2Measurement precision
If multiple wavelength bands are reconstructed to improve spectral detail, then the measurement precision is improved, but the computational complexity and processing time increase
Solution Approach 1:
The patent segments the problem by dividing the reconstruction process into independent candidate image generations, where each candidate represents a different spectral reconstruction hypothesis.

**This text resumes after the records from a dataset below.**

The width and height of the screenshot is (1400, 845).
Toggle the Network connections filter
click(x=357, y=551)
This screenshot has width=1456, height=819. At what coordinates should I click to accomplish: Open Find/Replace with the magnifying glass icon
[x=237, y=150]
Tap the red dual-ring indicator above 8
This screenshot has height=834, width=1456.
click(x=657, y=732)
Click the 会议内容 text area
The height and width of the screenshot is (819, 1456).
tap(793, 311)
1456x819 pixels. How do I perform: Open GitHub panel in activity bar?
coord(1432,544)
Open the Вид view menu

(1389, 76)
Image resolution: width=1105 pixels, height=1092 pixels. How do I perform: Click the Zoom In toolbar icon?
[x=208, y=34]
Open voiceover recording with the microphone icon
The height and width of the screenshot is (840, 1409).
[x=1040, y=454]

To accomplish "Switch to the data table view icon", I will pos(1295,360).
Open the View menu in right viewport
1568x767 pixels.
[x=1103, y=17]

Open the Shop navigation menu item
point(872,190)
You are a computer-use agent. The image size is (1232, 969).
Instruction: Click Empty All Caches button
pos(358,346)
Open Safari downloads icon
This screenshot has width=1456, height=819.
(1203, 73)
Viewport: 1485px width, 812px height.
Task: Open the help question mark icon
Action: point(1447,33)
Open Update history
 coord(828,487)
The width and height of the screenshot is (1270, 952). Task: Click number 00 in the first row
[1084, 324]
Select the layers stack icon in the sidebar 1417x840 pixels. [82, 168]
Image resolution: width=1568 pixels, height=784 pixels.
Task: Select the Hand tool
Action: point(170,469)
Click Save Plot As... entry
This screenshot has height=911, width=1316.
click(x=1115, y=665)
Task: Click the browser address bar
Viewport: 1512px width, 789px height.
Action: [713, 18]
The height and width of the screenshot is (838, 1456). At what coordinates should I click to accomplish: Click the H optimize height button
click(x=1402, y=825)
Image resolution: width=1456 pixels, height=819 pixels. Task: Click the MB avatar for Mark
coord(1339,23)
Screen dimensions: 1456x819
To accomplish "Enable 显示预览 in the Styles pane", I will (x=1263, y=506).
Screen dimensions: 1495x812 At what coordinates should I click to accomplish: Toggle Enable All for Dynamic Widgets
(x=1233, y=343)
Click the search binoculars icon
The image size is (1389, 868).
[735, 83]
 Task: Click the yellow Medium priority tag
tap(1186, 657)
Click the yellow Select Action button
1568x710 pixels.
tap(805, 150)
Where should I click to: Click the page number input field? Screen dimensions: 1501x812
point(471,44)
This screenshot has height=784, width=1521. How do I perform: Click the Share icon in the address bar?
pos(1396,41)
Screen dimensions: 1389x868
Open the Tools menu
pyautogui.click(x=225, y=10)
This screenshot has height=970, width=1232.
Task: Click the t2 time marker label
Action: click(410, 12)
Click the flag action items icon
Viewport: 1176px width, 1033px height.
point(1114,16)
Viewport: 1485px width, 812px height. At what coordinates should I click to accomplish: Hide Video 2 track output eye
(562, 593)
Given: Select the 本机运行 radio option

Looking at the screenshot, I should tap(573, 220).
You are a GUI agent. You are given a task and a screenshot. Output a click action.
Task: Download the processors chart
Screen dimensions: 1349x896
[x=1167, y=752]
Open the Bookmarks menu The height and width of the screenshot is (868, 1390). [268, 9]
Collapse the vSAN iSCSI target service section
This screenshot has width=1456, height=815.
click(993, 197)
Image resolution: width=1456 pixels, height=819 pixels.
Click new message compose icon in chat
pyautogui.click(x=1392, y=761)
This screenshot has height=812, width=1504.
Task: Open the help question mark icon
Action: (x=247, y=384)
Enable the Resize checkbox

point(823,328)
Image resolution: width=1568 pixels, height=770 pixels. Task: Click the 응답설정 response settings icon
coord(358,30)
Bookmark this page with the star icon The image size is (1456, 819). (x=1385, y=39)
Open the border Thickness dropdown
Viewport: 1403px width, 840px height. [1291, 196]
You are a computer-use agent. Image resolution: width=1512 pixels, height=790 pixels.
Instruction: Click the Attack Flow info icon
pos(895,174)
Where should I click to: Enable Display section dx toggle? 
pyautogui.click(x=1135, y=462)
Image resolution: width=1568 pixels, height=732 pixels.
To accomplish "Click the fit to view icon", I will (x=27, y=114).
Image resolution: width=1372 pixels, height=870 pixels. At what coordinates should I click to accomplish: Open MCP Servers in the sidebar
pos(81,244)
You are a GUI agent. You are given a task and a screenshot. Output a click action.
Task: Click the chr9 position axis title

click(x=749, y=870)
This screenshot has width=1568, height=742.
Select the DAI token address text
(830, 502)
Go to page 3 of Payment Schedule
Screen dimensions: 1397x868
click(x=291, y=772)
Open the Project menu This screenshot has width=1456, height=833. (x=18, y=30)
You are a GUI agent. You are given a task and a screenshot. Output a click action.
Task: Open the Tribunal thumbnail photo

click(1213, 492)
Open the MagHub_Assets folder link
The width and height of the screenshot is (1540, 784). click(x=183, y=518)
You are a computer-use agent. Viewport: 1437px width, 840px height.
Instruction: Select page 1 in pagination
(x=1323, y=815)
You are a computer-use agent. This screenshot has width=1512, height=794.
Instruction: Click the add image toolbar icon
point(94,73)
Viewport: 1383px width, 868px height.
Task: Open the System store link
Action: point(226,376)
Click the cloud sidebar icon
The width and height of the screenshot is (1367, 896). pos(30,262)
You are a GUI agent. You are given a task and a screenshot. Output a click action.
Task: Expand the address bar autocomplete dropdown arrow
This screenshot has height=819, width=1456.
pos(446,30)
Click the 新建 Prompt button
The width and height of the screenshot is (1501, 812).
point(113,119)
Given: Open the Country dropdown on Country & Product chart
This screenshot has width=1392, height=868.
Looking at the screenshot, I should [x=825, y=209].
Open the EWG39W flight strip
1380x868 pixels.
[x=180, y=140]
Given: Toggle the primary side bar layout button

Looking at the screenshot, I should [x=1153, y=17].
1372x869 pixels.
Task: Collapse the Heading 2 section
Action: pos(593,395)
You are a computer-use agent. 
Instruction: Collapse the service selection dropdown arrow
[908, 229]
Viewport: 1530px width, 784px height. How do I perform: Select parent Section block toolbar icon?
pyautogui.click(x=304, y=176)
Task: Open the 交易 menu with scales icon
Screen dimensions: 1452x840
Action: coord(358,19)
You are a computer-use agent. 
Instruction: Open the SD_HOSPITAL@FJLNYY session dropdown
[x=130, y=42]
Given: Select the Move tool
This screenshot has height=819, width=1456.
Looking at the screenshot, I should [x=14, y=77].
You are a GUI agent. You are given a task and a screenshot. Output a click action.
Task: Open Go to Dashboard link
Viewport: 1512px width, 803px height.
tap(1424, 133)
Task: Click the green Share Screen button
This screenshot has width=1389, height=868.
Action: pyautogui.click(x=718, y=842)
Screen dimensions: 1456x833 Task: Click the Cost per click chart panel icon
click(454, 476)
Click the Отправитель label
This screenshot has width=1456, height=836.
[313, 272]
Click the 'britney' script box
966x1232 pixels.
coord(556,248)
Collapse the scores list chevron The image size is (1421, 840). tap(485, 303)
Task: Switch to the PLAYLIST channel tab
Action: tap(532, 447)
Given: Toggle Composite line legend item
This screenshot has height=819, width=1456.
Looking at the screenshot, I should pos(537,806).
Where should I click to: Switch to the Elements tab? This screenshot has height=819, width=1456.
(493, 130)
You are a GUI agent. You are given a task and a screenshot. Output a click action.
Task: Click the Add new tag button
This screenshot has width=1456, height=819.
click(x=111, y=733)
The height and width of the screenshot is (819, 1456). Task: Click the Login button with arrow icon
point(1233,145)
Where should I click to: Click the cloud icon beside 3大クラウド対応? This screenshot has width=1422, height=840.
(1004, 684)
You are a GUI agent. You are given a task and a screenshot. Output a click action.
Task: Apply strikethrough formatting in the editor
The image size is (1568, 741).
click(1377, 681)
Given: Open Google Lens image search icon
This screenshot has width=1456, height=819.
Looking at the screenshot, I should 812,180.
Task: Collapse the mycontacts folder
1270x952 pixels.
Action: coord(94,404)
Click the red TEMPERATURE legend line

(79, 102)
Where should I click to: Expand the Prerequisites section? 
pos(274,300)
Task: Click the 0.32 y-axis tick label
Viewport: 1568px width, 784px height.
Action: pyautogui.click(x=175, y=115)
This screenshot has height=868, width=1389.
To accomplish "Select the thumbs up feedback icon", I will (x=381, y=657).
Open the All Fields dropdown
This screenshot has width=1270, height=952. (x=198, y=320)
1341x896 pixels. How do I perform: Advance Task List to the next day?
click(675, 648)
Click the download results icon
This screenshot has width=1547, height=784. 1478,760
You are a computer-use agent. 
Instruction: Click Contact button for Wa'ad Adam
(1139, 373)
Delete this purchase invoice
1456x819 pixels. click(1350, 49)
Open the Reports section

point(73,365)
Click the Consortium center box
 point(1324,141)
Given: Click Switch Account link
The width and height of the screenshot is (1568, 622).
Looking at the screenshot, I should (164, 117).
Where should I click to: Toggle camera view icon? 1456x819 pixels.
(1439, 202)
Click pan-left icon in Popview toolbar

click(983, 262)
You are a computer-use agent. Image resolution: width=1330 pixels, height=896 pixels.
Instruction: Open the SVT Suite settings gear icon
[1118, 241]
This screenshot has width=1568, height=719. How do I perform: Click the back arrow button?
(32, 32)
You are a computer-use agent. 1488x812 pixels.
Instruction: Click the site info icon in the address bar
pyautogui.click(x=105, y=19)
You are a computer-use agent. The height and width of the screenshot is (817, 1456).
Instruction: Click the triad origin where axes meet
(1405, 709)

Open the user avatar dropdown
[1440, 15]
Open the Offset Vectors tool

By segmenting the spectral information into multiple candidate versions and evaluating them separately using reconstruction error metrics, the system achieves high spectral accuracy without overwhelming computational complexity.
3Measurement precision
If reconstruction error estimation is performed for all wavelength bands to ensure quality, then the measurement precision is improved, but the loss of time increases due to extensive calculations
Solution Approach 1:
The patent applies partial action by calculating reconstruction errors for a limited set of candidate hyperspectral images rather than exhaustively analyzing all possible wavelength band combinations. This selective approach provides sufficient quality assurance through error estimation while avoiding the excessive computational time that would result from complete analysis of all spectral possibilities.
Data Source
AI summary
A signal processing method executed by a computer includes acquiring designation information for designating N wavelength bands corresponding to N spectral images generated on a basis of a compressed image in which spectral information is compressed, N being an integer greater than or equal to 4; estimating a reconstruction error of each of the N spectral images on the basis of the designation information; and outputting a signal indicative of the reconstruction error.